BEGIN Extract
Slightly problematic drops
Drops may be annoying but not critical if you can work around them in a network troubleshooting situation. Usually this requires analysis skills above average, because the analyst needs to have enough experience to be able to find root cause if drops are involved. They can sidetrack most lesser experienced analysts. An example would be a TCP connection being examined in a “bad performance” scenario where the analyst can live with rare occasional drops because by looking at the acknowledge packets it’s clear they were simply drops, not lost. In a “packet loss” scenario where you have to find a faulty network device that leads to packet drops you cannot afford drops, because it messes with the analysis results – you may not be able to tell if the packet was really lost, or if it was just the capture not performing well enough.
Drops become irrelevant in scenarios where the analyst isn’t interested in being able to look at each and every packet, e.g. in a baselining situation. If you need to create a statistic about something happening on the network (e.g. protocol distribution, “how much of all packets are HTTP”?), you can easily live with dropped packets. They don’t mess with the results that much (well, unless you have tons of them, of course) 🙂
Yes, I know, I said in the previous part that I’d look at network cards as well in this part, but I wanted to avoid a very long post, so I pushed that topic back. Otherwise I’d have to keep things short, and I don’t want to do that. Network cards will get their own part now instead.
END Extract
BEGIN Raw records
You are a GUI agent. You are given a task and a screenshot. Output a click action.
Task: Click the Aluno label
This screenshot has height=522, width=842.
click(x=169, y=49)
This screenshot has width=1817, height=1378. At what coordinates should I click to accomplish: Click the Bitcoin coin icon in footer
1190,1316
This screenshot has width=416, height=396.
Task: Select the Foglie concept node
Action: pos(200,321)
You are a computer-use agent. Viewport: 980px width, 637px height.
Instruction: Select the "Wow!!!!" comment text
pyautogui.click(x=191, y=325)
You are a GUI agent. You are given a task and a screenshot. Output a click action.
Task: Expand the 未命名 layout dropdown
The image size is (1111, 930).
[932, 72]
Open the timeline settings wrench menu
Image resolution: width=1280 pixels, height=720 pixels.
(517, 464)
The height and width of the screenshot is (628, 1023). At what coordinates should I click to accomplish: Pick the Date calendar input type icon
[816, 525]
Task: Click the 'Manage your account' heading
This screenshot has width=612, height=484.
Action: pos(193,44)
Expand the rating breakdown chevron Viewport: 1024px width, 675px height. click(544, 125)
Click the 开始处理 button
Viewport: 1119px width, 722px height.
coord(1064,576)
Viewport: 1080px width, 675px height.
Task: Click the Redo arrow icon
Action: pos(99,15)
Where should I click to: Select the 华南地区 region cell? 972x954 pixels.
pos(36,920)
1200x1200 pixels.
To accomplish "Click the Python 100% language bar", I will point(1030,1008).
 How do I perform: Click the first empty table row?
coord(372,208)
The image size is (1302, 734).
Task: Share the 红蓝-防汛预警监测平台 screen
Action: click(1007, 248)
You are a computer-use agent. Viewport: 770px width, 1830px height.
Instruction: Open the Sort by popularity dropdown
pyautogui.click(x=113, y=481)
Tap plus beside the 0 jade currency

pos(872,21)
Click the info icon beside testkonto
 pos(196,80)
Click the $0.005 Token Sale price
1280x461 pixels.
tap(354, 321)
END Raw records
Short task ::
According to the text on capture drops, in what kind of situation do drops become irrelevant?

Result for this exercise ::
In a baselining situation, where the analyst isn't interested in looking at each and every packet.